[TASK OBJECTIVE] Please reproduce the data exactly, excluding any pictures it contains.

Saved data entries:
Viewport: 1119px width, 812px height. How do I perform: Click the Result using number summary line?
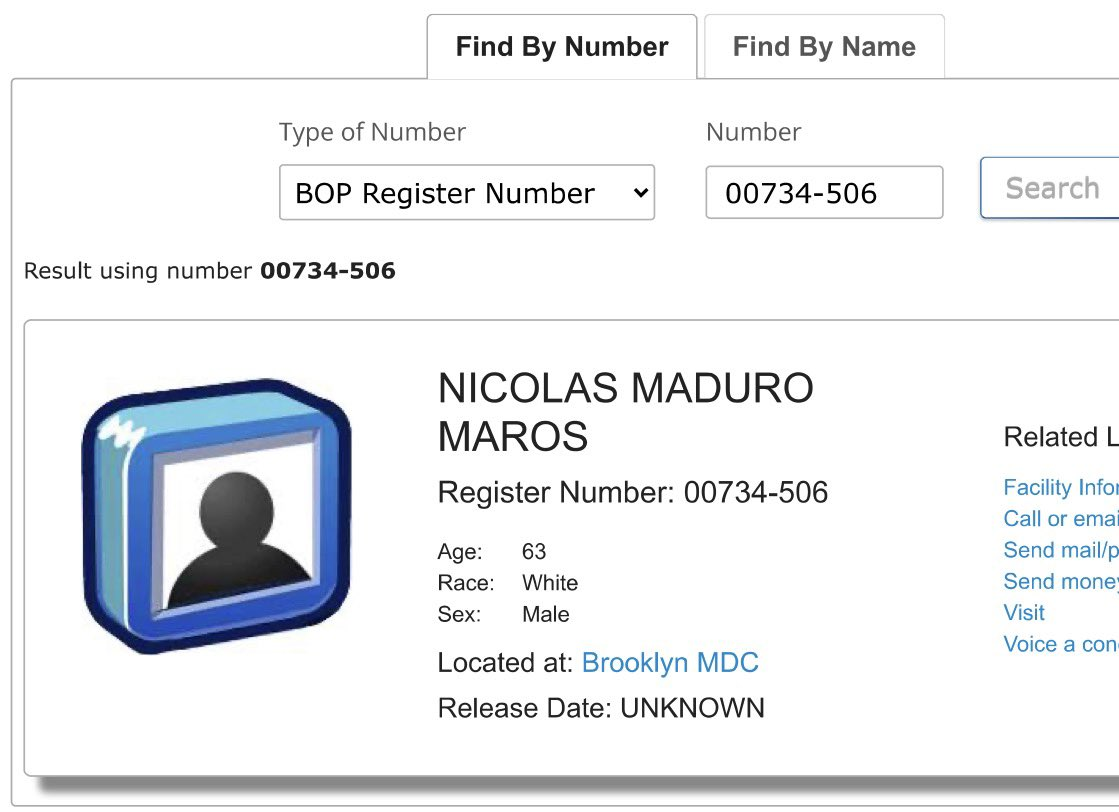(x=210, y=271)
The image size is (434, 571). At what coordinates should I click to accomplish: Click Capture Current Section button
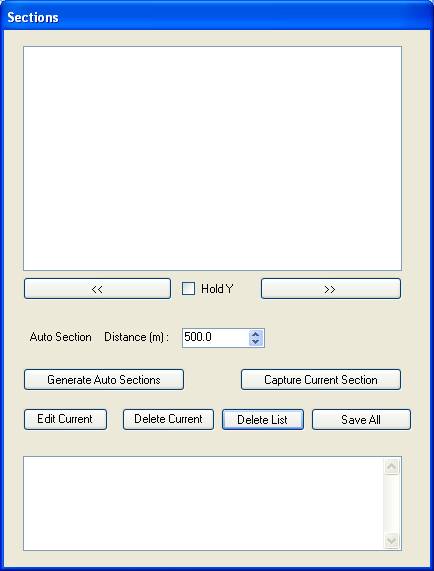321,379
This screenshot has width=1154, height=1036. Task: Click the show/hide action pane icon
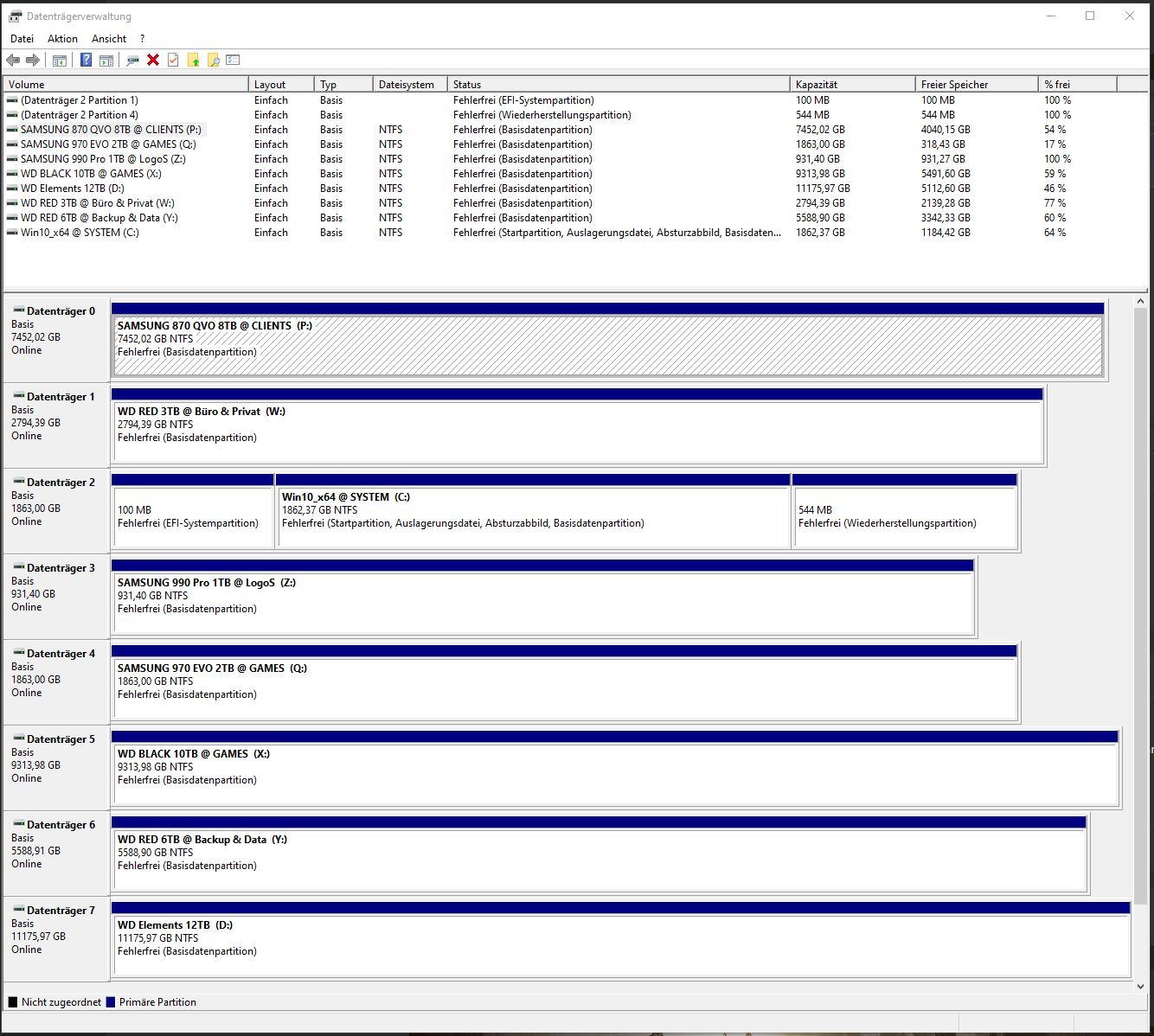(x=106, y=60)

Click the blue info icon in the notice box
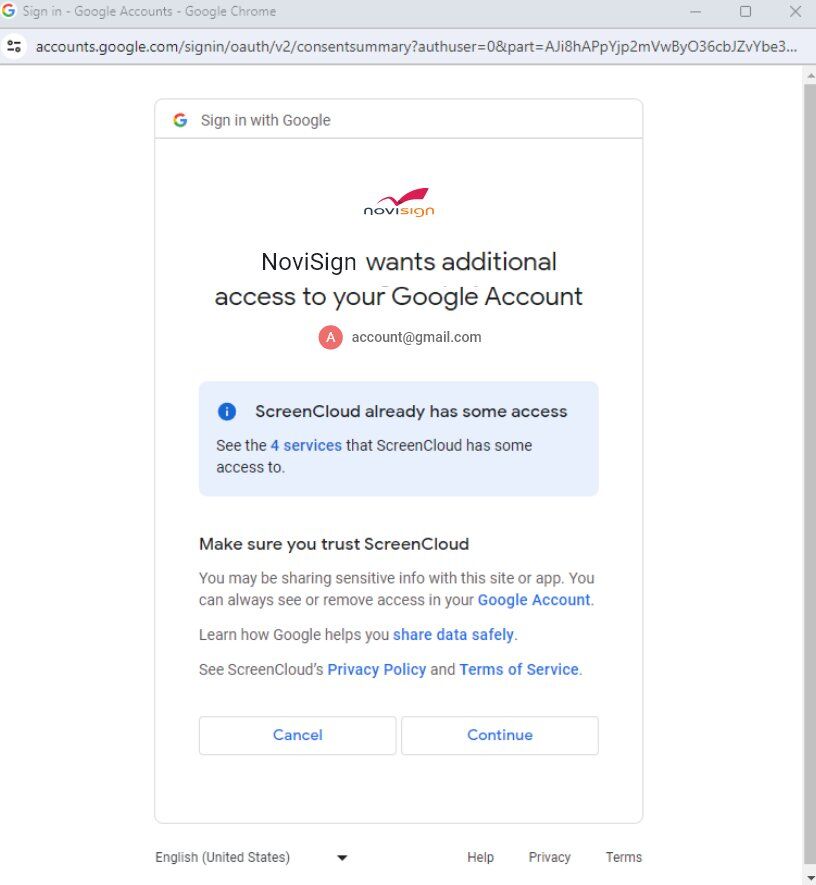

[OUTPUT BELOW]
Viewport: 1119px width, 812px height. How do I perform: Click the Result using number summary line?
(x=210, y=271)
The image size is (434, 571). At what coordinates should I click to accomplish: Click Capture Current Section button
321,379
This screenshot has width=1154, height=1036. Task: Click the show/hide action pane icon
(x=106, y=60)

Click the blue info icon in the notice box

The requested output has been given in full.